Ах, зачем сказал это безвестный сталкер в очках. Есть ведь темы, о которых говорить не принято. Нельзя среди сталкеров говорить о доме, вернее, нельзя напоминать сталкеру о том, что дома у него нет. Потому что культ дома у сталкера, что работает в Зоне, важнее, чем даже культ ждущей его женщины.

Это очкастый сказал совсем напрасно. Известно, что все мужчины занимались когда‑нибудь онанизмом, но говорить об этом в обществе нельзя. Все знают – но нельзя. И уж отменили слепоту у онанистов и выросшие на ладонях волосы – но всё равно нельзя.

Вот рассказать анекдот можно. Мушкет обычно рассказывает свой любимый анекдот про человека, который спрашивает своего друга:

– А тебя жена ловила в тот момент, когда ты занимался онанизмом в туалете?

– Да не‑е‑ет, – испуганно говорит приятель.

– И меня нет! Правда, классное место!

Так и здесь – сталкер человек очень обидчивый, он всегда романтик. Сам‑то он всегда рассуждает. Что он изгой, рискует жизнью, что ходит по краю, а как скажет кто ему со стороны, что он неудачник‑изгой, что ходит по краю, потому что сделал неудачный выбор, что рискует жизнью, потому что рисковать ему больше нечем, что ничего он больше не умеет… Если всё это сказать, так начнётся нормальная драка, хорошо если ещё без стрельбы.

Но эту ужасную паузу прервал крик Мушкета.

Мушкет был всё‑таки хоть романтик, пьяница и бабник, но понимал, как и куда идёт разговор.

Он всё это время смотрел в большой монитор, на котором посетители обычно смотрели футбольные матчи, и где теперь показывали новости с приглушённым звуком.

– Ух ты! Опять! Знаете, братья, весь телевизор набит инженером из Урюпинска – это как раз к нашему разговору о современной физике. Вот показывают, как он приклеил к гостиничной стене чуть выше фикуса два плаката, и теперь хвастает, что ему удалось доказать теорему Ферма…[23]Эндрю Уайлс оказался шарлатаном! Гипотеза Таниямы‑Шимуры – на мыло! Вот истинная правда – всё возникает в русской глубинке. Теперь стало понятно, что великие тайны прошлого повсюду. Ключ к доказательству оказался скрыт между строк в романе Дэна Брауна «Код да Винчи». Если кому интересно – в сцене на могиле Ньютона.

– Да. Инженер упорно называет француза Ферм а – Ф е рмой.

– Наверное, косит под мужичка из глубинки.

– Ну, только довольно напористого.

– Да что там ваш Ферма, а вот про Пушкина тоже самое читал – бог и пророк, от него чёрт отступился, а вы тут про теорию суперструн нам парите, – вступился кто‑то из задних рядов.

– Пушкин – точно гений, без базара, – поддержали его.

– Вы всей правды не знаете, – важно сказал Мушкет, – а я этим занимался.

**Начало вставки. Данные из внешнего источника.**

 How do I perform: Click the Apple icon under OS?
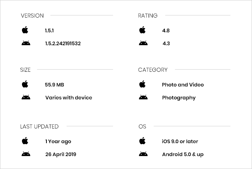tap(143, 141)
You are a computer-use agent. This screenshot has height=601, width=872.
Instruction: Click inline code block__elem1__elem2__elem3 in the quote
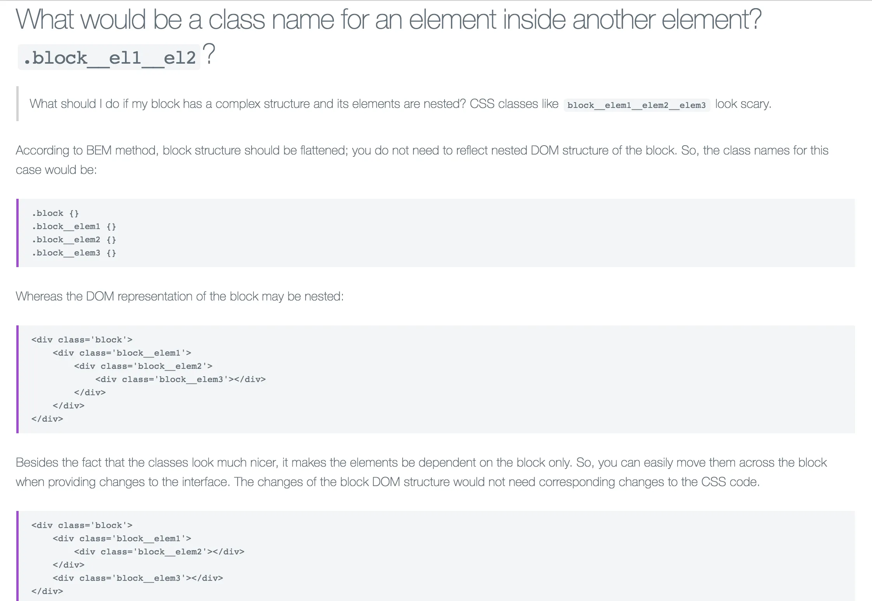(x=637, y=105)
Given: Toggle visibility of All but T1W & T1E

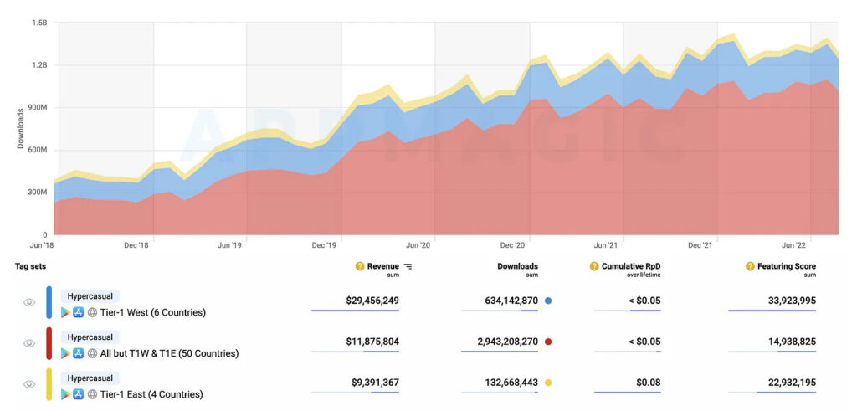Looking at the screenshot, I should click(29, 343).
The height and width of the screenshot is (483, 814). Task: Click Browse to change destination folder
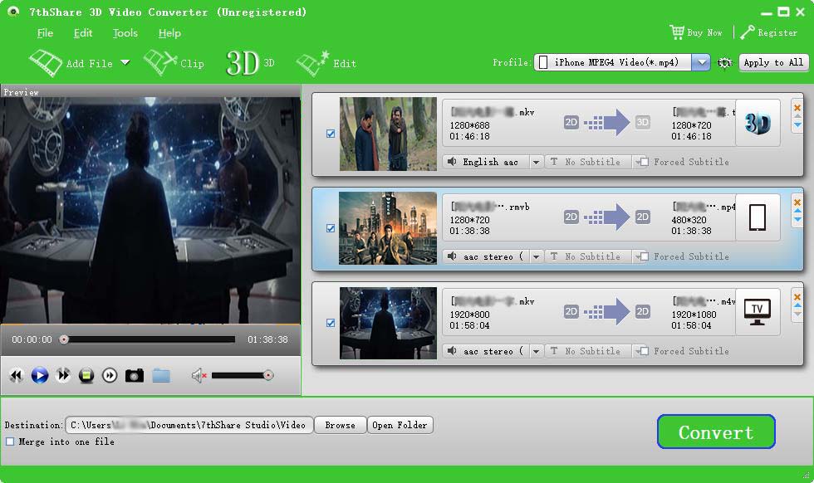340,424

У этих любителей Пушкина есть своё братство, довольно сплочённое, с несколькими пророками. Дошло дело до того, что батюшки на них начали покрикивать, чтобы те не разводили уж совсем откровенного сектантства и мистики.

– Офигеть.

– Это что, раньше у них денег не было, а как завелись, так они тут же начали издавать подмётные письма и прельстительные брошюры. В частности про то, что Пушкин, как Настрадал Предсказамус, в «Евгении Онегине» зашифровал всё, что будет. Но главная тайна всё равно ещё не прочитана, потому поля слишком узкие, чтобы… А они – суперструны, понимаешь. Пушкин и зомби. Картина маслом «Пушкин побеждает кровососа».

– Мы‑то отвлеклись, – всё‑таки прервал этот поток пушкинистики Мушкет. – А ведь говорили о важном. Вот тут я битый час рассказывал о теории струн, и непонятно, удачно ли рассказал. Вот с теоремой Ферма всё забавнее, ведь вопрос – понятно ли доказательство Уайлса?

– Вы это серьезно? – возмутился Базэн.

– Ну ладно: можно ли его понять?

– Я лично – нет, и не пытался, – сказал Базэн. – Это не совсем моя область математики, я‑то занимаюсь куда более интересными вещами. Теорему‑то все знают, а вот доказательство не из моей области, а из смежной: там слишком много модулярных форм, а я их совсем не знаю. Но прорва народу из моих коллег понимает. Я думаю, что число математиков, полностью разобравшихся в доказательстве примерно сто человек. Это – большое число. Да и популярных книг много вышло…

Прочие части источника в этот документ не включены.